Wednesday, August 3, 2016

BREAKING NEWS ... The Donald unifies the country ... against himself!

As Donald Trump insists on setting another fuel tank on fire and pointing the nose of the Good Flying Ship Republican straight at mother earth, beckoning the fireball of electoral vaporization not only upon himself but also upon his (reputed) party, I pause this morning to consider the words above the main entrance to Langdell Hall at Harvard Law School. 





Non sub homine sed sub deo et lege

Since one of the law school's more distinguished graduates, a certain Barack Obama, has just called El Jefe unfit for the highest office in the land, we should reflect on why the architects bothered to etch those words in that lintel in the first place. 
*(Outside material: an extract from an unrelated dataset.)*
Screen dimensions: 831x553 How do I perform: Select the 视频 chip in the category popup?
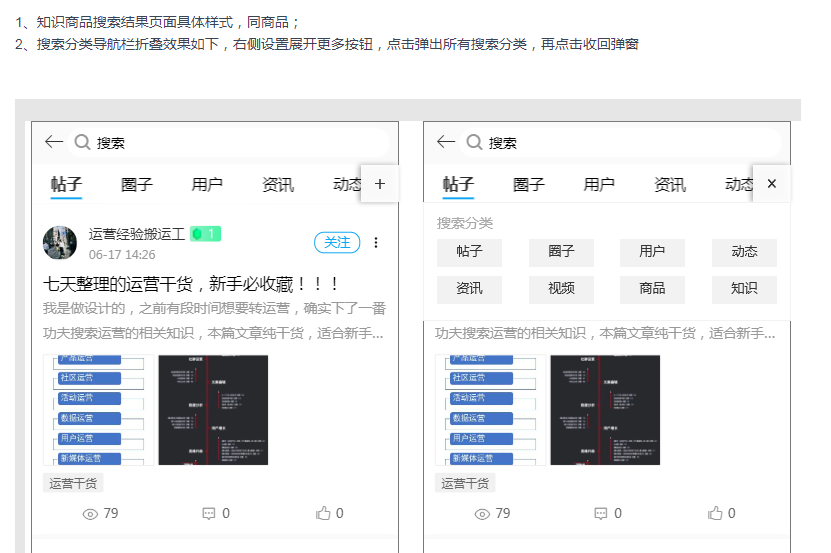[x=561, y=289]
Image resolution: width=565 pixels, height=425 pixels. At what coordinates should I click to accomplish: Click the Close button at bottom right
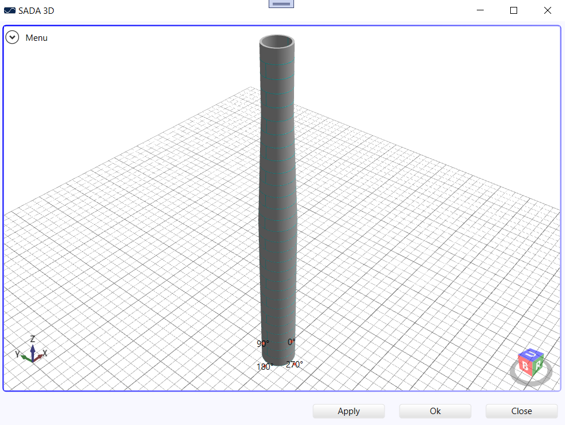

Not under man but under God and the law

Temperament and lack of knowledge disqualify Mr. Trump. His authoritarian and anti-constitutional tendencies disqualify him even more. "I alone can fix it." Those are not the words of a man who understands himself to be bound by the law. 

It gives us the chance to once again reacquaint ourselves with the wisdom of our ancients. Here, quoting Wikipedia directly, 
In 1776, the notion that no one is above the law was popular during the founding of the United States. For example, Thomas Paine wrote in his pamphlet Common Sense that "in America, the law is king. For as in absolute governments the King is law, so in free countries the law ought to be king; and there ought to be no other." In 1780, John Adams enshrined this principle in the Massachusetts Constitution by seeking to establish "a government of laws and not of men." 
Amen.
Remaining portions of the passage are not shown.